Abstract

The aim of this study was to examine the clinical significance of oxidative stress (OS)-related indices, including inflammatory markers and lipid and platelet (PLT) parameter, in coronary artery lesions (CALs) in Kawasaki disease (KD). Clinical data of 952 KD patients diagnosed between January 2019 and March 2022 were collected and divided into CAL and NCAL groups. All the KD patients were randomly divided into training set and verification set. The univariate analysis and multivariate logistic regression analysis of training set were used to identify the OS-related independent risk factors of CALs, which were then used to construct a predictive nomogram. Calibration curve and receiver operating characteristic curve were used to evaluate the performance of the model. The predictive nomogram was further validated on verification set. In the training set, 137 KD patients (18.0%) showed CALs.
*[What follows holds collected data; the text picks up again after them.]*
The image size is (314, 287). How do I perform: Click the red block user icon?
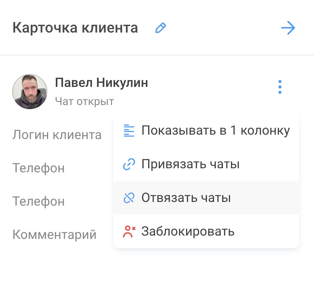129,232
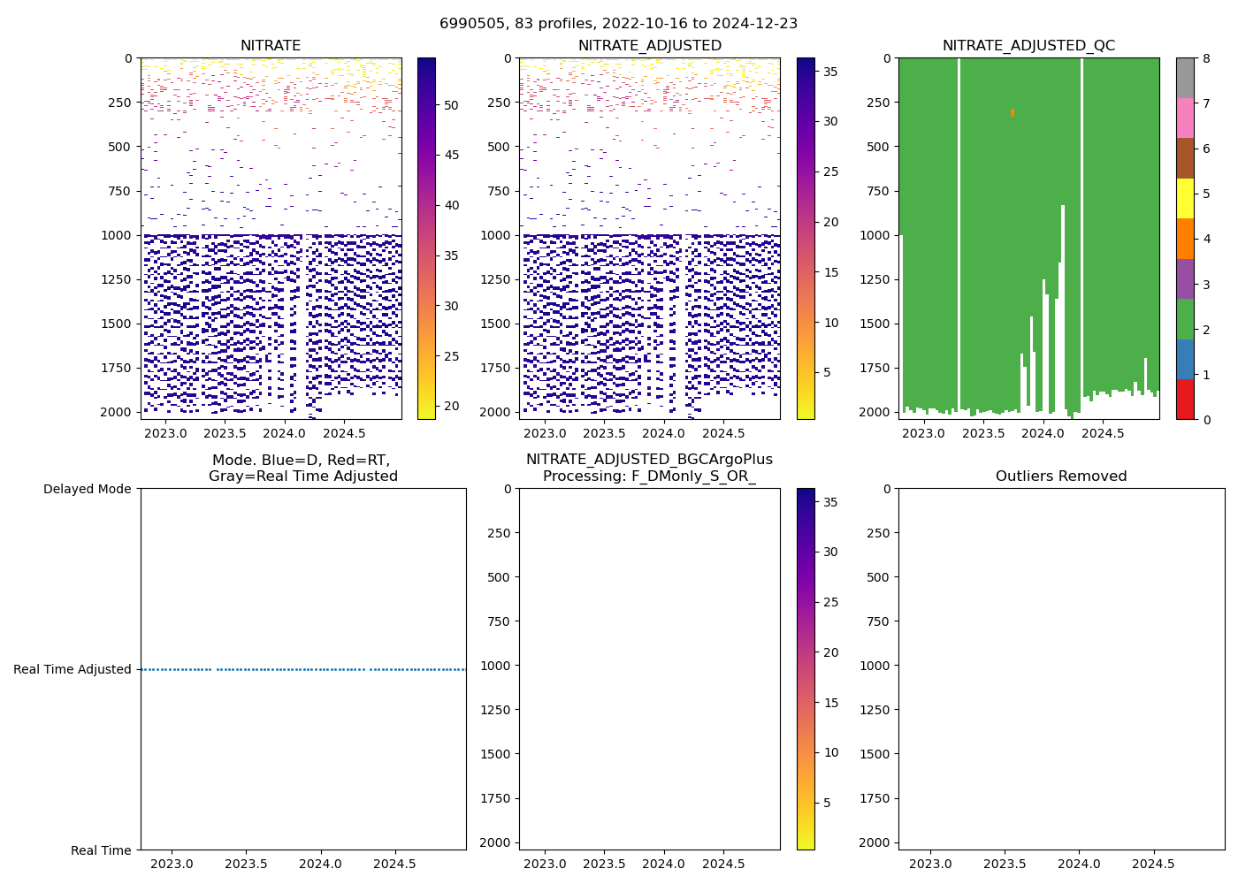Click the Mode Blue=D Red=RT title
Image resolution: width=1238 pixels, height=884 pixels.
point(302,469)
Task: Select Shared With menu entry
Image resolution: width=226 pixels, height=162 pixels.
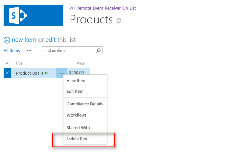Action: (78, 127)
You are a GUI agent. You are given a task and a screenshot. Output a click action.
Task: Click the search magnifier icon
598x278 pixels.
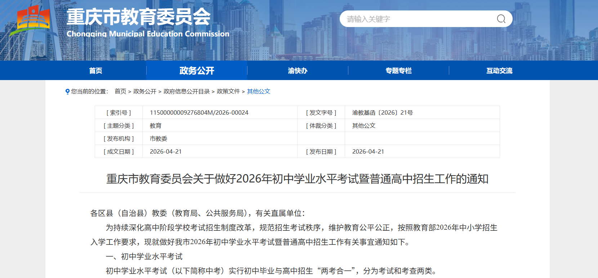click(x=501, y=19)
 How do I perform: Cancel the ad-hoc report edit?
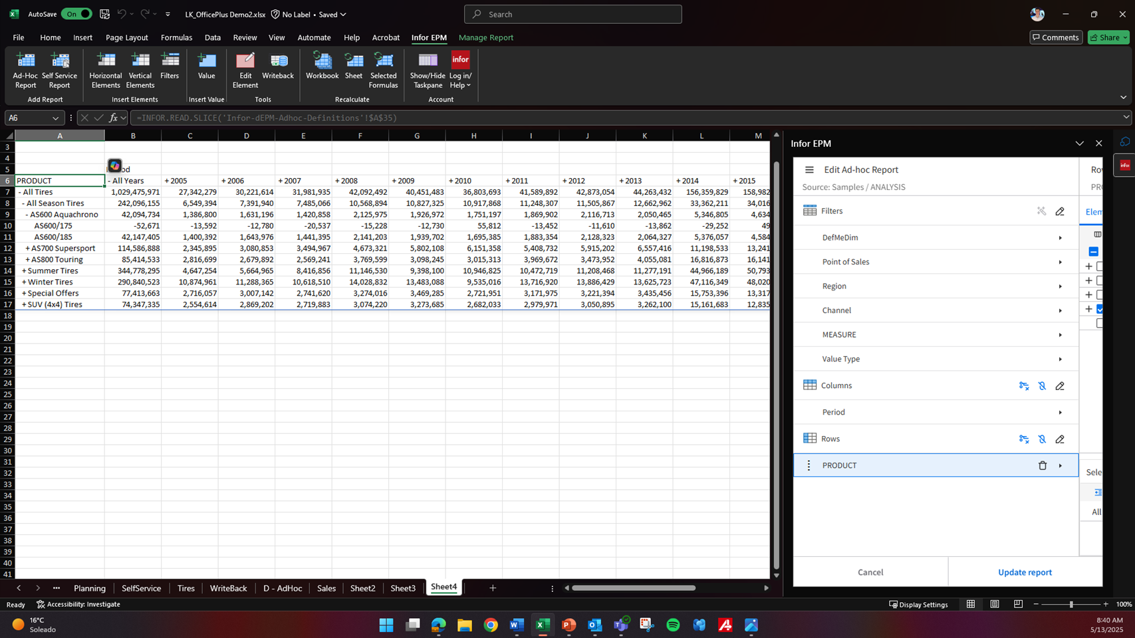pyautogui.click(x=870, y=572)

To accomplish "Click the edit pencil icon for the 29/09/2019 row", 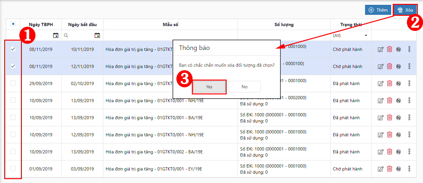I will pos(381,83).
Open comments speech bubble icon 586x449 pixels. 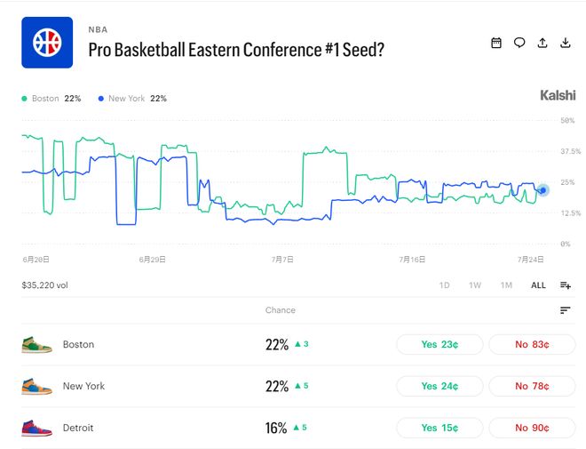coord(519,43)
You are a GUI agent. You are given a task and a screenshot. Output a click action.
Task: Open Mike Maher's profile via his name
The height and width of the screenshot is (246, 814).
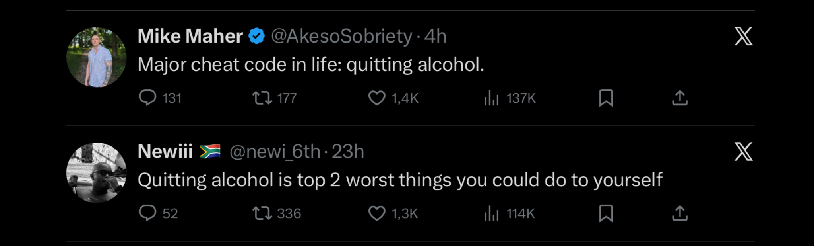pos(190,36)
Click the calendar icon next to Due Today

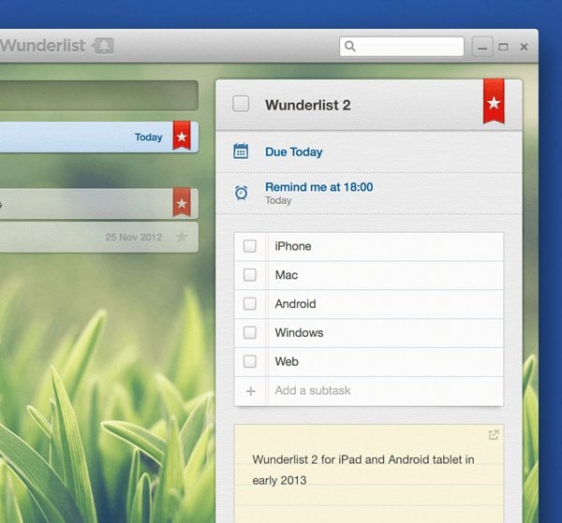(241, 152)
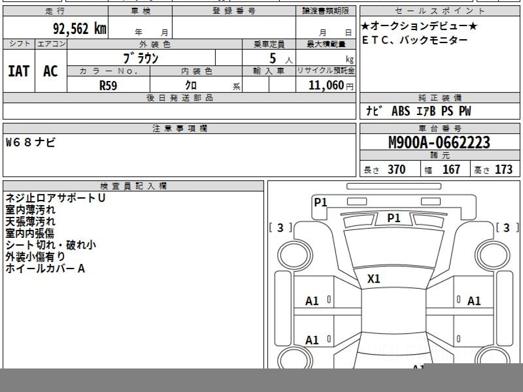Click the 11,060 yen recycle deposit
Image resolution: width=523 pixels, height=392 pixels.
(326, 85)
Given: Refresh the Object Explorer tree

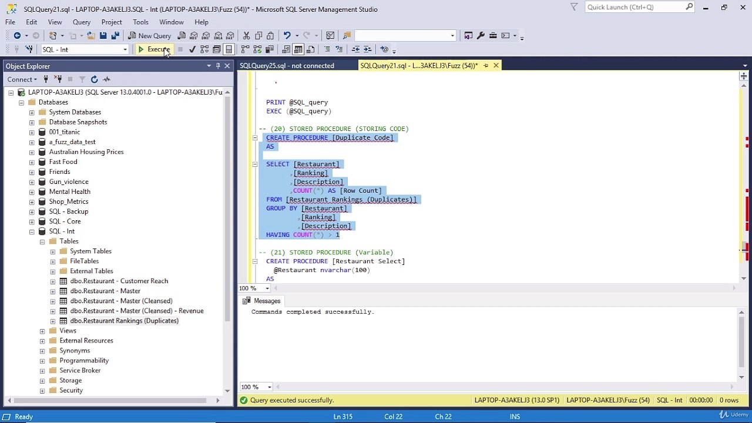Looking at the screenshot, I should point(94,79).
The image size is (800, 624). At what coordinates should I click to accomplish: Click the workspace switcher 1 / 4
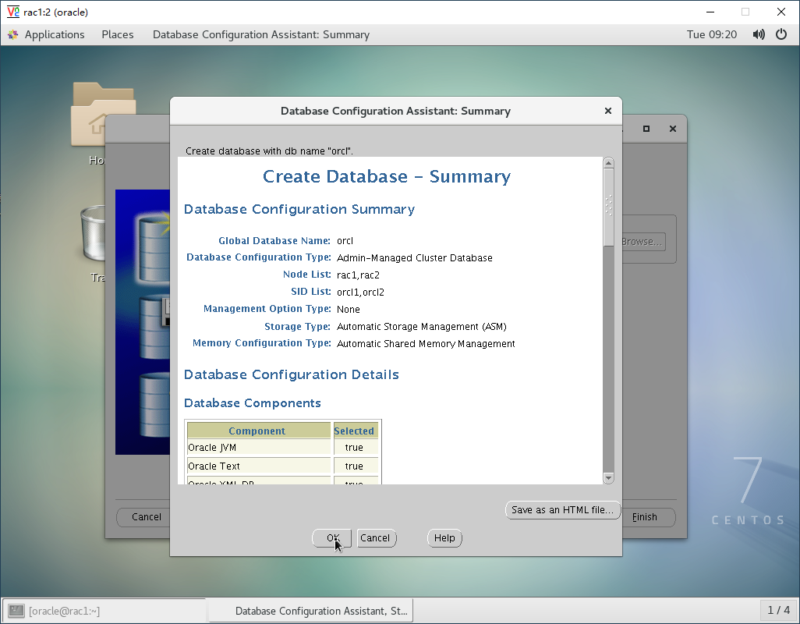(778, 610)
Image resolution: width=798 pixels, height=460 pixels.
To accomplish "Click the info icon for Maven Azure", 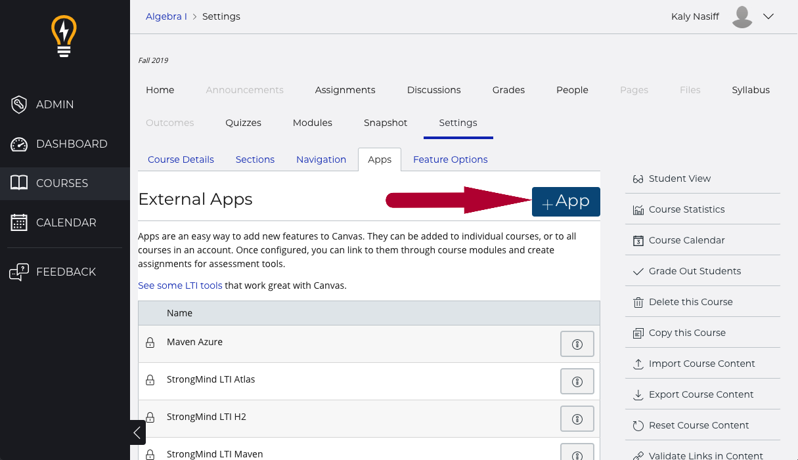I will [x=577, y=345].
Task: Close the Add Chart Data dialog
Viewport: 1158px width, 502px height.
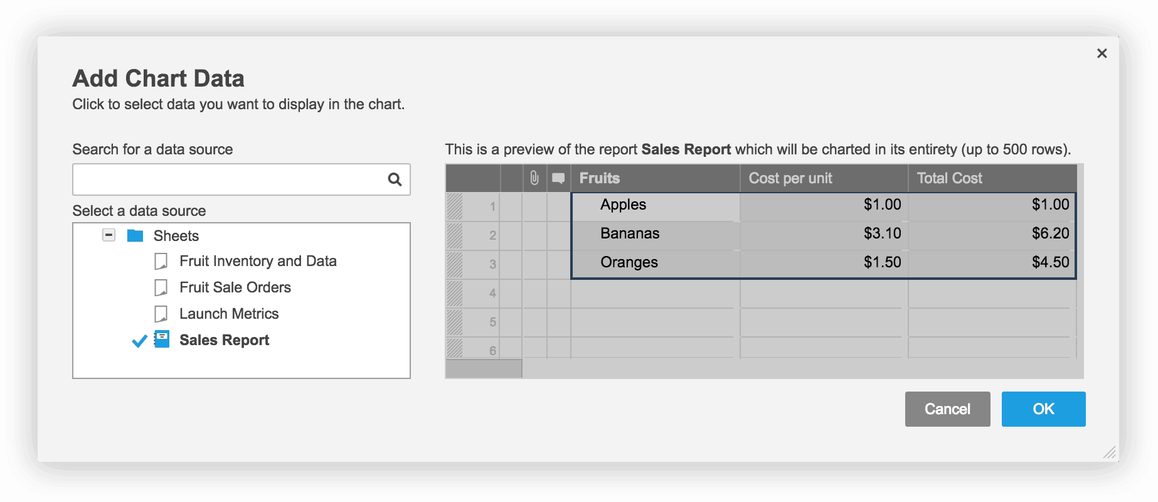Action: click(1102, 53)
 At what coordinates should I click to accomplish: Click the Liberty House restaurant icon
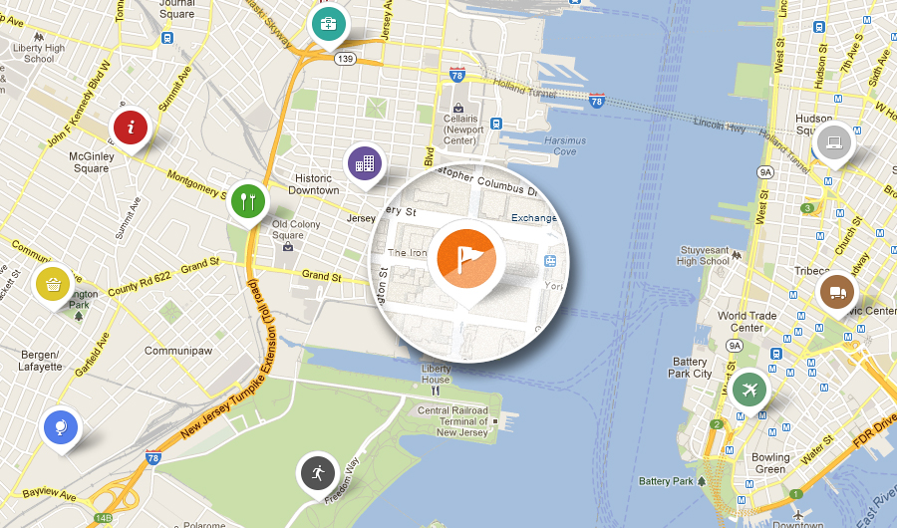(x=436, y=391)
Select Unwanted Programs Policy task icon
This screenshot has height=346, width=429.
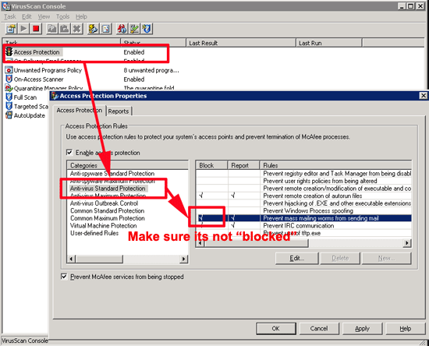click(9, 70)
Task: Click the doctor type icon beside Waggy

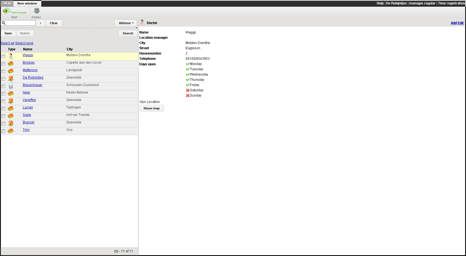Action: click(x=11, y=56)
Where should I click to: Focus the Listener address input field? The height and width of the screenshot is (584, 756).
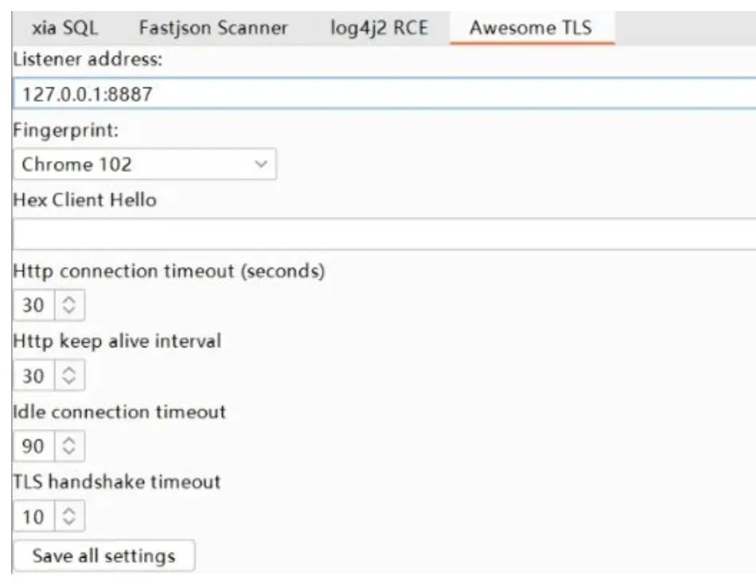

C-reactive protein, serum amyloid A, PLT count, monocyte-to-high-density lipoprotein (HDL) ratio, and PLT-to-lymphocyte ratio were significantly higher, whereas HDL was lower in the CAL group than the NCAL group. Increased C-reactive protein, serum amyloid A, PLT, and decreased HDL were identified as independent risk factors. The nomogram constructed using these factors showed satisfactory calibration degree and discriminatory power (the area under the curve, 0.887). In the verification set, the area under the curve was 0.795. The predictive nomogram constructed using 4 OS-related risk factors associated with CALs in patients with KD could be a useful tool for early diagnosis of CALs in KD.